How to perform Set transformations on RDD's wi

2019-09-16 06:15发布

问题:

I have two RDDs. One RDD is of type RDD[(String, String, String)] and the second RDD is of type RDD[(String, String, String, String, String)]. Whenever I try to perform operations like union, intersection, etc, I get the error :-

error: type mismatch;
found: org.apache.spark.rdd.RDD[(String, String, String, String,String, String)]
required: org.apache.spark.rdd.RDD[(String, String, String)]
   uid.union(uid1).first()

How can I perform the set operations in this case? If set operations are not possible at all, what can I do to get the same result as set operations without having the type mismatch problem?

EDIT:

Here's a sample of the first lines from both the RDDs :

(" p69465323_serv80i"," 7 "," fb_406423006398063"," guest_861067032060185_android"," fb_100000829486587"," fb_100007900293502") 

(fb_100007609418328,-795000,r316079113_serv60i) 

回答1:

Several operations require two RDDs to have the same type.

Let's take union for example: union basically concatenates two RDDs.
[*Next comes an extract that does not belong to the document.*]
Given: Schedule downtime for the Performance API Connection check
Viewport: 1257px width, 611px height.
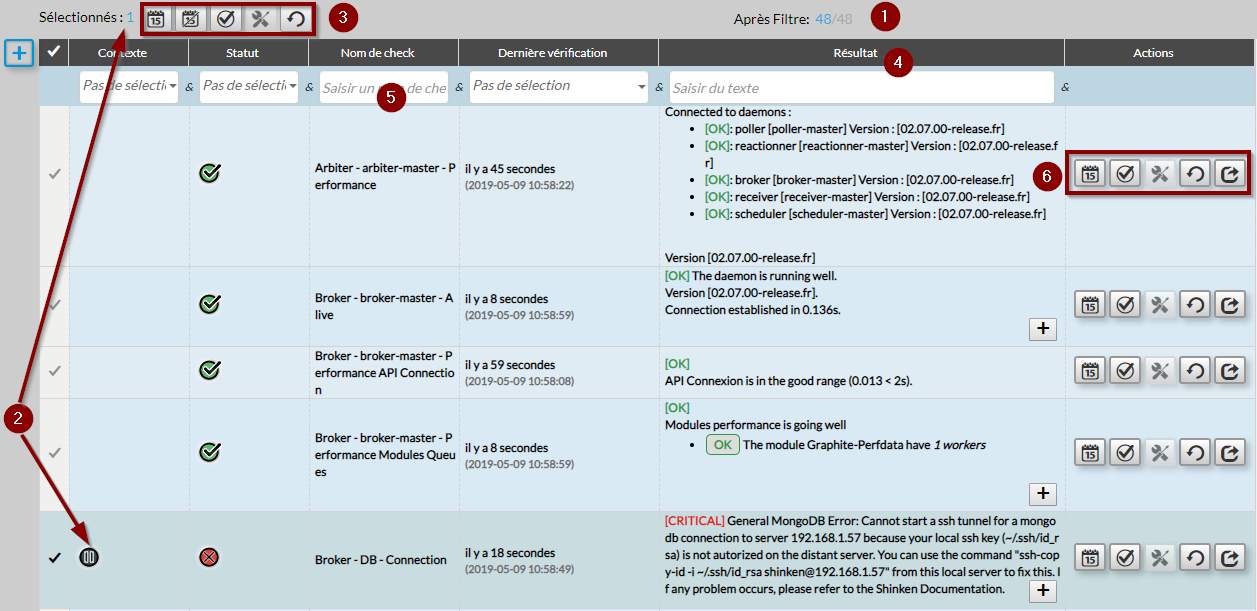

As you can imagine it would be unsound to concatenate the following:

RDD1
(1, 2)
(3, 4)

RDD2
(5, 6, "string1")
(7, 8, "string2")

As you see, RDD2 has one extra column. One thing that you can do, is work on RDD1 to that its schema matches that of RDD2, for example by adding a default value:

RDD1
(1, 2)
(3, 4)

RDD1 (AMENDED)
(1, 2, "default")
(3, 4, "default")

RDD2
(5, 6, "string1")
(7, 8, "string2")

UNION
(1, 2, "default")
(3, 4, "default")
(5, 6, "string1")
(7, 8, "string2")

You can achieve this with the following code:

val sc: SparkContext = ??? // your SparkContext

val rdd1: RDD[(Int, Int)] =
  sc.parallelize(Seq((1, 2), (3, 4)))

val rdd2: RDD[(Int, Int, String)] =
  sc.parallelize(Seq((5, 6, "string1"), (7, 8, "string2")))

val amended: RDD[(Int, Int, String)] =
  rdd1.map(pair => (pair._1, pair._2, "default"))

val union: RDD[(Int, Int, String)] =
  amended.union(rdd2)

If you know print the contents

union.foreach(println)

you will get what we ended up having in the above example.

Of course, the exact semantics of how you want the two RDDs to match depend on your problem.